------ RECORDS FOR THIS TASK
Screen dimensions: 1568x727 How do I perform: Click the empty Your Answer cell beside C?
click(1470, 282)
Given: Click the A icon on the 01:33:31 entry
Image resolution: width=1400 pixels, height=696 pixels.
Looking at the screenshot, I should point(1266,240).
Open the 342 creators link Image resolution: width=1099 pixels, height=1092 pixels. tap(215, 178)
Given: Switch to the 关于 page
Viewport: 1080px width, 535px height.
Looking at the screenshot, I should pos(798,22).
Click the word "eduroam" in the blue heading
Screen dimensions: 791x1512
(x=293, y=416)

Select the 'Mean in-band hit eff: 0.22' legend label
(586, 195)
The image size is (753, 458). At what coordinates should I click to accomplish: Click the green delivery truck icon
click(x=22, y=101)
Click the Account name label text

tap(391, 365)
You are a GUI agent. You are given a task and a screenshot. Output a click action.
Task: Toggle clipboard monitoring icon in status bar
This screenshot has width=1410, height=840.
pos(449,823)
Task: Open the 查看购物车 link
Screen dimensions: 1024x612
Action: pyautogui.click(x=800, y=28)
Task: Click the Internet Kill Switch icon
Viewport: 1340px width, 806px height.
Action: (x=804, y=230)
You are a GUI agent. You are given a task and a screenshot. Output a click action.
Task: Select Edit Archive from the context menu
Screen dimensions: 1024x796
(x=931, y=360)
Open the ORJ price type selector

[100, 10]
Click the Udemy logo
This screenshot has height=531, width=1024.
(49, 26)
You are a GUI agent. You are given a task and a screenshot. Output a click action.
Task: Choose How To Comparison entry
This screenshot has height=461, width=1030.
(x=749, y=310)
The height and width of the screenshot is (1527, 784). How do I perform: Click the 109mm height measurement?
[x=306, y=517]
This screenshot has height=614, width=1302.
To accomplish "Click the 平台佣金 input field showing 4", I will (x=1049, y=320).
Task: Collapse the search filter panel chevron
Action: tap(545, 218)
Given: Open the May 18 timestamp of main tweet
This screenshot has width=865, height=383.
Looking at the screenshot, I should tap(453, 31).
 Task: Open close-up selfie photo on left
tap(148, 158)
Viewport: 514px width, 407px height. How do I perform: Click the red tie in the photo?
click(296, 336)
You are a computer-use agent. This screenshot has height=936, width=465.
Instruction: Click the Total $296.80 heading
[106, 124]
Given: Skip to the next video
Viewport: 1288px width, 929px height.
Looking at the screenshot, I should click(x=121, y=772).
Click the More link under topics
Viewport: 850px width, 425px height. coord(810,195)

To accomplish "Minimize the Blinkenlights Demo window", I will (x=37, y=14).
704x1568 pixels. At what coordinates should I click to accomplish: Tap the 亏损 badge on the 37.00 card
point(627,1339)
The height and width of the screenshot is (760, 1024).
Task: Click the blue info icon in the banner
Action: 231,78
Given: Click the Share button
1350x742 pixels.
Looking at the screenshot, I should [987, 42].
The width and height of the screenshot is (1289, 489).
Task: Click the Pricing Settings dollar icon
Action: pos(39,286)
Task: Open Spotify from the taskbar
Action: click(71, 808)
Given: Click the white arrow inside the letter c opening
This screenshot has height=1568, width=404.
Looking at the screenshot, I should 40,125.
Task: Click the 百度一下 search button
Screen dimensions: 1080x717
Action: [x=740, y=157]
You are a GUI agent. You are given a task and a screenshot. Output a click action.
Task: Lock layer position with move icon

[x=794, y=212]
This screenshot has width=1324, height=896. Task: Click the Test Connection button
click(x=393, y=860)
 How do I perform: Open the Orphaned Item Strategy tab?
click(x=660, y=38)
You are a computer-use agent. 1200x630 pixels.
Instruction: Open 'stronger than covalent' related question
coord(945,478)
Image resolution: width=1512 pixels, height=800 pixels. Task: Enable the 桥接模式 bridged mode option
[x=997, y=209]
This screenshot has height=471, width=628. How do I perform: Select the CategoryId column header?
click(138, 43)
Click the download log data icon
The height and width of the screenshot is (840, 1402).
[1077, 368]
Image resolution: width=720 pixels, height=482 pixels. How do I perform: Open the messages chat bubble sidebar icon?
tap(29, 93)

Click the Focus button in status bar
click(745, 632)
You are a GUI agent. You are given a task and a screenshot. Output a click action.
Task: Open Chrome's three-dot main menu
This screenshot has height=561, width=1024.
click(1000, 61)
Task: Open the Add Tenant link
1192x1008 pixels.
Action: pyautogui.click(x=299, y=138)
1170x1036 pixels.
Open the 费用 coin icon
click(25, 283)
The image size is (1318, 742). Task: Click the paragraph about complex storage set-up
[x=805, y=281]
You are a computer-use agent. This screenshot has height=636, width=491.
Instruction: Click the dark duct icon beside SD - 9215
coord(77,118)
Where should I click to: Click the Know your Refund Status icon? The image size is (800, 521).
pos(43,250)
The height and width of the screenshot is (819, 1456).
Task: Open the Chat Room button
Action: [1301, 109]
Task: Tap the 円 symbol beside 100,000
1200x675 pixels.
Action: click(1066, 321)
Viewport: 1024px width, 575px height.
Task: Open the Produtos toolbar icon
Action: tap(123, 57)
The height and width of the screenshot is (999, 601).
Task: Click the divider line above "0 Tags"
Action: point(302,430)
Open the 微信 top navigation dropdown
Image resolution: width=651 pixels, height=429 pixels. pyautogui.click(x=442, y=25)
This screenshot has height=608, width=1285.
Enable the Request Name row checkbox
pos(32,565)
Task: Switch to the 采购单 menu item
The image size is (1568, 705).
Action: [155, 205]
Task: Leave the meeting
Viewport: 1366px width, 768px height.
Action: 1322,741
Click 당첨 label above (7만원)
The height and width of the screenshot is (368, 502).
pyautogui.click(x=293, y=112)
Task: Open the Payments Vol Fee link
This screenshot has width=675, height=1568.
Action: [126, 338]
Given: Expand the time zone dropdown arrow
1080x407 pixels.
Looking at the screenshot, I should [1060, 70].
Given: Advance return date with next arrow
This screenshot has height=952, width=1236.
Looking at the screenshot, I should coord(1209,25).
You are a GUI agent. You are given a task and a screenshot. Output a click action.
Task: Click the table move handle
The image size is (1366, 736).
------------
→ STATED EXERCISE
Please rewrite the part of the entries that opens with the line containing "Task: Click the Internet Kill Switch icon" and closes with the line containing "[x=306, y=517]", both ends included, giving every line in full. Scale each coordinate in the answers by 2.3 and round it to a whole number, rounding halves up.

→ THE COMPLETED TASK
Task: Click the Internet Kill Switch icon
Viewport: 1340px width, 806px height.
Action: (x=1849, y=529)
You are a GUI agent. You are given a task and a screenshot. Output a click action.
Task: Select Edit Archive from the context menu
Screen dimensions: 1024x796
(x=2141, y=828)
Open the ORJ price type selector

[230, 23]
Click the Udemy logo
This screenshot has height=531, width=1024.
(113, 60)
You are a GUI agent. You are given a task and a screenshot. Output a click action.
Task: Choose How To Comparison entry
This screenshot has height=461, width=1030.
(x=1723, y=713)
The height and width of the screenshot is (1527, 784). How do I perform: Click the 109mm height measurement?
[x=704, y=1189]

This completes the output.